Ce blog m’a amené à deux constatations qui me plongent dans un abîme de perplexité.

  • J’ai fini par rattacher les thèses de Nicolas Sarkozy à celles des Versaillais et de ce que René Rémond appelle la première droite. Celle qui s’est opposée à la révolution. 
  • Quant à la gauche et ses appels à la repentance, son obsession de la défense de « victimes » de la société, sans papiers, homosexuels, colonisés… elle fait penser à l’église catholique. 

Pourtant, il n’y a apparemment aucun lien entre la France d’aujourd’hui et le passé !? Et s’il y avait une explication systémique ? Et si les mêmes causes produisaient les mêmes effets ?

  • Les contre révolutionnaires étaient-ils des privilégiés avant d’être des nobles ? Quant à l’Eglise, exploitait-elle à son profit la mauvaise conscience qu’elle avait provoquée ? Les deux avaient en commun d’être des individualistes qui exploitaient une communauté.
  • A-t-on la même chose aujourd’hui ? D’un côté des privilégiés, de l’autre des bien pensants ? Tous individualistes.
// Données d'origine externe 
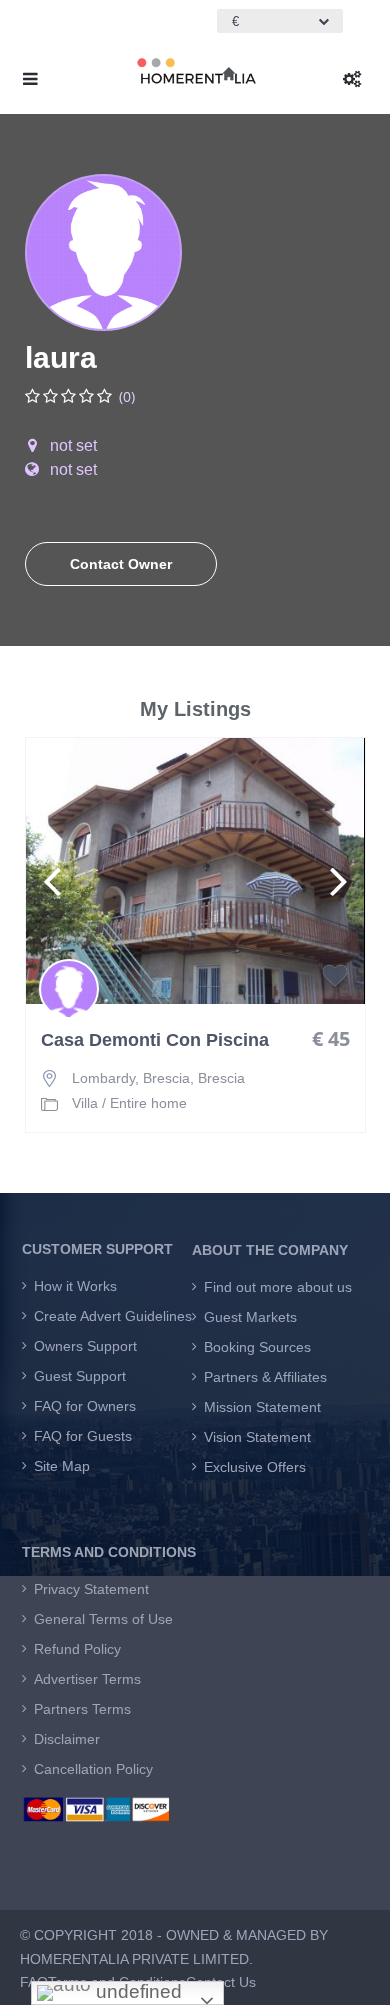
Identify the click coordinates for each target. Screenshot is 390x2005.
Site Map (62, 1466)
Leur affrontement leur est bénéfique puisqu’ainsi ils ne laissent plus de place aux doléances d’une majorité qu’ils peuvent donc exploiter.
Ce n’est pas tout. Le dispositif fonctionnait aussi parce qu’il était contrebalancé par l’alliance du roi et du peuple, roi remplacé par un président, dans la 5ème République. Que le roi soit devenu individualiste depuis le départ de De Gaulle serait-il un facteur d’instabilité ? 

Le problème avec les droits de l’homme

J’entends dire que dans l’affaire du mariage pour tous, la gauche n’avait pas prévu que la droite soulèverait la question du droit des enfants.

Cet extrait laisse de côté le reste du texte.